### [Page]
^^^^^^^^

Cette situation se traduit par de fortes inégalités entre les départements, qui ne sont évidemment pas acceptables. Ainsi, selon la Caisse nationale de solidarité pour l'autonomie (CNSA), sur un échantillon de soixante et onze fonds, seuls vingt-deux ont permis de réduire le reste à charge à moins de 10 % du coût des projets, tous domaines confondus. Pour quatorze fonds, le reste à charge demeure supérieur à 20 % du coût des projets. Par ailleurs, si la très grande majorité des fonds prennent en charge les aides techniques relevant de la PCH, lesquelles représentent 52 % des dépenses totales, seuls 20 % des fonds couvrent les dépenses relevant de l'aide humaine.

Le Conseil d'État a condamné l'État en février 2016 pour ne pas avoir respecté un délai raisonnable entre la publication de la loi et celle du décret d'application. Il est donc nécessaire de sortir de cette impasse juridique. À cette fin, l'article 2 de la proposition de loi vise à clarifier le cadre législatif, qui permettra au Gouvernement de prendre un décret d'application et d'harmoniser en partie les modalités d'intervention des fonds départementaux.

^^^^^^^^

### [Données fournies]
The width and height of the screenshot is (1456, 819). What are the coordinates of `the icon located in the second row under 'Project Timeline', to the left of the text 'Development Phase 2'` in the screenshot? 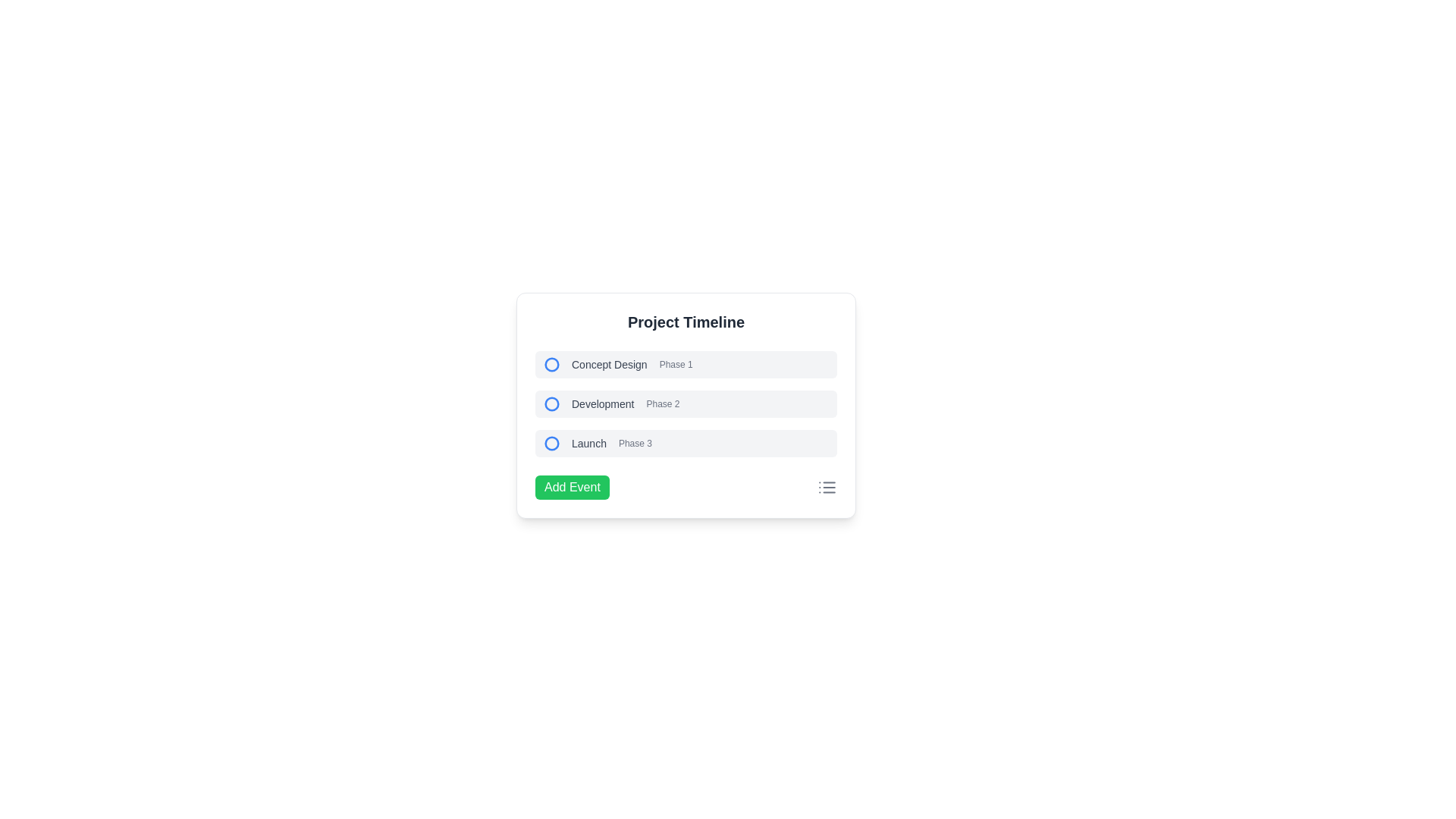 It's located at (551, 403).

^^^^^^^^

### [Objectifs]
[a] D'après la page, en quelle année et en quel mois le Conseil d'État a-t-il condamné l'État ?
[b] Recopiez sans modification le passage de la page qui s'ouvre sur les mots contenant « Le Conseil d'État » et se ferme sur « des fonds départementaux. ».

### [Solutions]
[a] En février 2016.

[b]
Le Conseil d'État a condamné l'État en février 2016 pour ne pas avoir respecté un délai raisonnable entre la publication de la loi et celle du décret d'application. Il est donc nécessaire de sortir de cette impasse juridique. À cette fin, l'article 2 de la proposition de loi vise à clarifier le cadre législatif, qui permettra au Gouvernement de prendre un décret d'application et d'harmoniser en partie les modalités d'intervention des fonds départementaux.